** START OF Input data **

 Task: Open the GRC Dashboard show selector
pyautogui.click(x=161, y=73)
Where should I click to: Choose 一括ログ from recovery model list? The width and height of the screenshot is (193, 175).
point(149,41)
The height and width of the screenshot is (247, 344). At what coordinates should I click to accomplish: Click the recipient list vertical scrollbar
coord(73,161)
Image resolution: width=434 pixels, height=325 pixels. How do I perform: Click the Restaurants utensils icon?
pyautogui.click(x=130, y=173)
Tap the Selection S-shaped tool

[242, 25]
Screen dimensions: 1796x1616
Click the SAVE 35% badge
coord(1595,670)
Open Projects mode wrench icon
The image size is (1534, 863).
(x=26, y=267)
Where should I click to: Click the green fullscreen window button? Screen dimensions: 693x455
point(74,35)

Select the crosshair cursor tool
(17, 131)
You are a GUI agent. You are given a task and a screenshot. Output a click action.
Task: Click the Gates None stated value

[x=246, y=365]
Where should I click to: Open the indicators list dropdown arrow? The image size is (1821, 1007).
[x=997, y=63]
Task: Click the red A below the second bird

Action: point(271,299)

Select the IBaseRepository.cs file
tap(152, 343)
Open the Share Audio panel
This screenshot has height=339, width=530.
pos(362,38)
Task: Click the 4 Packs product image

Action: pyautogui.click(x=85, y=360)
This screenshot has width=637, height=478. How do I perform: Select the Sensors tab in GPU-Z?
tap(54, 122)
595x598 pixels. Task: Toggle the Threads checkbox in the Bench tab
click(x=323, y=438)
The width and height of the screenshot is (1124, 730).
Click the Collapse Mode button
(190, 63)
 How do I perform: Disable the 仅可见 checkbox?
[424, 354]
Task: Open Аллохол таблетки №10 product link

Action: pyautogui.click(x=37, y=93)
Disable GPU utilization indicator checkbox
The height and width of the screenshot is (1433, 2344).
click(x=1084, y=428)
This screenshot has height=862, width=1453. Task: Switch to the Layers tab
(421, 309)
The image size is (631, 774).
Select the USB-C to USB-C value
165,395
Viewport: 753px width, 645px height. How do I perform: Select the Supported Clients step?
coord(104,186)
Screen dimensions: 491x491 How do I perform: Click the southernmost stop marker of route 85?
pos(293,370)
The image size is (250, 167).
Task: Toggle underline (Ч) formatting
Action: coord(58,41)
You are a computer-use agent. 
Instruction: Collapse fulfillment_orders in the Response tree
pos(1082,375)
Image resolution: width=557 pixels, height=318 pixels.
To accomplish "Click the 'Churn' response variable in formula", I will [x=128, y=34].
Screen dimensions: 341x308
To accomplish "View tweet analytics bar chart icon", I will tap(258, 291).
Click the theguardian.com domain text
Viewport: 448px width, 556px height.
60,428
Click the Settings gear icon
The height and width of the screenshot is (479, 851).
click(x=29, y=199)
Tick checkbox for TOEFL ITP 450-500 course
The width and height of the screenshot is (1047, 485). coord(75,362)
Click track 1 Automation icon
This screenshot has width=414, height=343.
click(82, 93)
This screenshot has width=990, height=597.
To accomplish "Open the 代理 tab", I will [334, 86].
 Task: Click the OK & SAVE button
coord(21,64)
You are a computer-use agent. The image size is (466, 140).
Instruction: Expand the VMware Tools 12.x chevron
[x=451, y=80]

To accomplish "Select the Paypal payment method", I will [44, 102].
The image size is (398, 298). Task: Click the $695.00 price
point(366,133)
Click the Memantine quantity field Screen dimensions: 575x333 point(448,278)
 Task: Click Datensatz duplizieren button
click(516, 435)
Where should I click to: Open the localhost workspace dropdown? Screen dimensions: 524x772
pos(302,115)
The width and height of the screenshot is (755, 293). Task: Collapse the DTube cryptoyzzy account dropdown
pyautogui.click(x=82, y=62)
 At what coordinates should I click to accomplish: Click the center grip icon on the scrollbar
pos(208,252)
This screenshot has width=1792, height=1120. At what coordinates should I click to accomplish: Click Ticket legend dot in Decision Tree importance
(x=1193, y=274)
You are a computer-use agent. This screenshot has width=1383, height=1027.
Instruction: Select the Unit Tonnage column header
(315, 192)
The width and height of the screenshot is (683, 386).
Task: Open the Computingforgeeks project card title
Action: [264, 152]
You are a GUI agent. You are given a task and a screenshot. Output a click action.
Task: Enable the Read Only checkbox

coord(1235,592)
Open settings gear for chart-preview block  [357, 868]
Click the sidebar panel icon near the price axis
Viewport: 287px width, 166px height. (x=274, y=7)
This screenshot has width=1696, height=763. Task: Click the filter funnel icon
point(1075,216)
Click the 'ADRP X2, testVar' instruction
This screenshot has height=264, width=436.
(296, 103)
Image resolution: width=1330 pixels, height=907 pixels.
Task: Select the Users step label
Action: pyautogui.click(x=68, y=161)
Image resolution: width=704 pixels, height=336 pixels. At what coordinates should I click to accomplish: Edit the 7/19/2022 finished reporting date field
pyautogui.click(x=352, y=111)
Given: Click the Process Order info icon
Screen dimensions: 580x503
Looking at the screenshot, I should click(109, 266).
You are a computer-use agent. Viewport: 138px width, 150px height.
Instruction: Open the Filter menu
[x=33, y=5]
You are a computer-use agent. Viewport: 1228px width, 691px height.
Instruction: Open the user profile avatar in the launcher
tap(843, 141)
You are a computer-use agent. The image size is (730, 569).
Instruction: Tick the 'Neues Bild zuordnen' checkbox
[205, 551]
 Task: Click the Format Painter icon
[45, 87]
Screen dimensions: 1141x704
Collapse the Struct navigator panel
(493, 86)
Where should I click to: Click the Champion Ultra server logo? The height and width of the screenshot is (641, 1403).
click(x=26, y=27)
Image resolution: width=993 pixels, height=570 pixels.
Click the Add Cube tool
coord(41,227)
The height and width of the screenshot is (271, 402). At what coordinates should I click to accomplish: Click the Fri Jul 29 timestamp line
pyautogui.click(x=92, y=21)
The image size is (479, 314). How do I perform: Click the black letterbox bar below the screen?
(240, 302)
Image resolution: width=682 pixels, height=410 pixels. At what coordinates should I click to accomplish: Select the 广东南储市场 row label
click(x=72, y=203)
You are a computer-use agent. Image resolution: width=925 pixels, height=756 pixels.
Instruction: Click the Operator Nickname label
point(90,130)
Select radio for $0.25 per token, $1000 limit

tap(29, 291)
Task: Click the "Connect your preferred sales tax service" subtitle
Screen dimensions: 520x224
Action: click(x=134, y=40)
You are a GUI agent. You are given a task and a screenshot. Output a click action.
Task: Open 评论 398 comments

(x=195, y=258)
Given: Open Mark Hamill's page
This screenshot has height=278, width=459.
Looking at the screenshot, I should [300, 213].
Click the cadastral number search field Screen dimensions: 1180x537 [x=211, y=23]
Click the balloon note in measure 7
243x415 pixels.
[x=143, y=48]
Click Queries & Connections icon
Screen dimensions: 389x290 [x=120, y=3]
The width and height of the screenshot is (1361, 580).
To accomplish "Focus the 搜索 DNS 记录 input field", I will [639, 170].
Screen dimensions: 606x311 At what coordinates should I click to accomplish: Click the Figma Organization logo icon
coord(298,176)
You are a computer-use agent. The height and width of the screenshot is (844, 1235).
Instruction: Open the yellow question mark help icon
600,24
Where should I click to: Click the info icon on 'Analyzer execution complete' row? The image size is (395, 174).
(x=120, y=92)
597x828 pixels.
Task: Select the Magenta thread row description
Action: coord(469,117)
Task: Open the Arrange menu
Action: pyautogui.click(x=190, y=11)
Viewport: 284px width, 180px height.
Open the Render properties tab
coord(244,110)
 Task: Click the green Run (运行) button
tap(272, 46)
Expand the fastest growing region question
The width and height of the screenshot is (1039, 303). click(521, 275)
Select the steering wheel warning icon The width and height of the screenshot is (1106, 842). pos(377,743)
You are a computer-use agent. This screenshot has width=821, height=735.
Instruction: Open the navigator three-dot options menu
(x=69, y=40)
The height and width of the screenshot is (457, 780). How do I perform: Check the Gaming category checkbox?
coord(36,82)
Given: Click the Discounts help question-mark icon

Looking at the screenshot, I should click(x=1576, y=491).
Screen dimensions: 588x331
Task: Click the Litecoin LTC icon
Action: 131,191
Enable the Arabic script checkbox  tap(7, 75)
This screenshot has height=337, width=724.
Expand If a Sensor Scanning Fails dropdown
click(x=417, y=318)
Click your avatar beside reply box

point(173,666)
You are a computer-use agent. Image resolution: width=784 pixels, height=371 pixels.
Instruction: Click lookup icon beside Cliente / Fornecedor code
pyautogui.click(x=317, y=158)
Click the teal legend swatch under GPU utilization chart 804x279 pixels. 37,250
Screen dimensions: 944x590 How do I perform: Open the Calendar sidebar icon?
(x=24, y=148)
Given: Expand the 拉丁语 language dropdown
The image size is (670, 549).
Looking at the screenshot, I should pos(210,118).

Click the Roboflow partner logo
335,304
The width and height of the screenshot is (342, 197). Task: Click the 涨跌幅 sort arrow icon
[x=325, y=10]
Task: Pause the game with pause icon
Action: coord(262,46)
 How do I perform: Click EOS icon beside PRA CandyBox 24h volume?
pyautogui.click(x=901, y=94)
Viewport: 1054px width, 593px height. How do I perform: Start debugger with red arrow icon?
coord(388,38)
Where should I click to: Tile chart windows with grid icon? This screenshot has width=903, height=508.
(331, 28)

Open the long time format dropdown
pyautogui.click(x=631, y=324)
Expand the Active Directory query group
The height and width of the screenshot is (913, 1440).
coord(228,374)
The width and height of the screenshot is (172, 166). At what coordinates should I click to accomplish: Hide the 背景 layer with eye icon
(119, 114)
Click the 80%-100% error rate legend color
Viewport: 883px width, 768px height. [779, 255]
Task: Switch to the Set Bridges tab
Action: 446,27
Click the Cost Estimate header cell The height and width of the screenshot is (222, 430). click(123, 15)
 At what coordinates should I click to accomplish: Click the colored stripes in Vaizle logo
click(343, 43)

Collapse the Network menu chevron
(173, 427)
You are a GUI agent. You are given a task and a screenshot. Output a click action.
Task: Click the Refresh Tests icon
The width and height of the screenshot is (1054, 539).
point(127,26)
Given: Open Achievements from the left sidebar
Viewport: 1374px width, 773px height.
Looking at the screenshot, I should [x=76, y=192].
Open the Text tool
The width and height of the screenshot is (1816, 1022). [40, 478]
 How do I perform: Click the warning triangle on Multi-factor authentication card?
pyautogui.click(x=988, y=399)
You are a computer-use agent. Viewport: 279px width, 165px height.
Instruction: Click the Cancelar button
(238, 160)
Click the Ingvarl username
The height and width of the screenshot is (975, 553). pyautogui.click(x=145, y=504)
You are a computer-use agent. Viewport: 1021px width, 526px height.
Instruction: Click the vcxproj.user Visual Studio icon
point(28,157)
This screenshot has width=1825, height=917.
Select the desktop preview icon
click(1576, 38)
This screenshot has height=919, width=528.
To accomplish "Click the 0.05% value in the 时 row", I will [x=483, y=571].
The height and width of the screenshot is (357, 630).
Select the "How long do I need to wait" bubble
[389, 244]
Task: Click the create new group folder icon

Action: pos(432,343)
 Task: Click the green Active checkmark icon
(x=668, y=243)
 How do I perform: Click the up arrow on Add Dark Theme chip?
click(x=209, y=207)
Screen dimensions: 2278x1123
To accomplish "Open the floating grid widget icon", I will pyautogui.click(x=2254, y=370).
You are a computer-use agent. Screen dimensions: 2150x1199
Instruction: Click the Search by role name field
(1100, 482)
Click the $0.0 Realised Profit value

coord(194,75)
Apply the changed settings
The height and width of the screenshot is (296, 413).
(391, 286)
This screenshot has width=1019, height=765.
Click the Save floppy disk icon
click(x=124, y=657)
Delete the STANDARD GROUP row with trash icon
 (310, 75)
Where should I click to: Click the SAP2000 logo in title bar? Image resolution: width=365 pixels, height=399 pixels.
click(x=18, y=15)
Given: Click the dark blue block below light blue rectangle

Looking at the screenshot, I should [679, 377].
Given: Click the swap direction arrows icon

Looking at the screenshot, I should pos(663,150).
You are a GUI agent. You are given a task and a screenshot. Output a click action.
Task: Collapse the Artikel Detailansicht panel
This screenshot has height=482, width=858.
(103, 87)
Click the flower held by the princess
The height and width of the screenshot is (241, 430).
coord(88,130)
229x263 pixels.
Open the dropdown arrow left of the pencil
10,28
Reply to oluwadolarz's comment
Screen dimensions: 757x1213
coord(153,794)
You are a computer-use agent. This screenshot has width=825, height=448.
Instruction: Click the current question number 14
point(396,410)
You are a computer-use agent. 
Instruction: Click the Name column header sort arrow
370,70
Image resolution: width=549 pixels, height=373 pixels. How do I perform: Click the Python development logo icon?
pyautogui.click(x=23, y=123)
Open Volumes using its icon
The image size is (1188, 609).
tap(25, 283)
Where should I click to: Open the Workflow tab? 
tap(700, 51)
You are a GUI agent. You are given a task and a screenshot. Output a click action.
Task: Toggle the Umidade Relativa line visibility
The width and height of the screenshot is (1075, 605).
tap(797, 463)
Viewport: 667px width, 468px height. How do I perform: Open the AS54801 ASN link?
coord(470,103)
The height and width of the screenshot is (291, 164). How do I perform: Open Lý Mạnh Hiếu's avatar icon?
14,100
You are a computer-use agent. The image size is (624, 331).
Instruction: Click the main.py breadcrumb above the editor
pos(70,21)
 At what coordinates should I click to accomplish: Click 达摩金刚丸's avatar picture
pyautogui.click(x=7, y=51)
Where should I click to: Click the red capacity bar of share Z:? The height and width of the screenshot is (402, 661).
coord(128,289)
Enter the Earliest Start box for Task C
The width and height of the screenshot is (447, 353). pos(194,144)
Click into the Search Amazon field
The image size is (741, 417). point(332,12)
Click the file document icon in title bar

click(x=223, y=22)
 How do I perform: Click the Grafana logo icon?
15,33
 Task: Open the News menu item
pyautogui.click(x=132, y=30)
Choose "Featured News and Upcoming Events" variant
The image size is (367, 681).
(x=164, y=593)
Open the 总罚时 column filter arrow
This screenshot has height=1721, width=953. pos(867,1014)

** END OF Input data **

* **Given instruction**:
Can you repeat the lines between the one holding "This screenshot has height=862, width=1453." and the one holding "pos(1082,375)", inclusive, with "Layers" swapped for "Channels" and everything else left unchanged?

* **Result**:
This screenshot has height=862, width=1453. Task: Switch to the Channels tab
(421, 309)
The image size is (631, 774).
Select the USB-C to USB-C value
165,395
Viewport: 753px width, 645px height. How do I perform: Select the Supported Clients step?
coord(104,186)
Screen dimensions: 491x491 How do I perform: Click the southernmost stop marker of route 85?
pos(293,370)
The image size is (250, 167).
Task: Toggle underline (Ч) formatting
Action: coord(58,41)
You are a computer-use agent. 
Instruction: Collapse fulfillment_orders in the Response tree
pos(1082,375)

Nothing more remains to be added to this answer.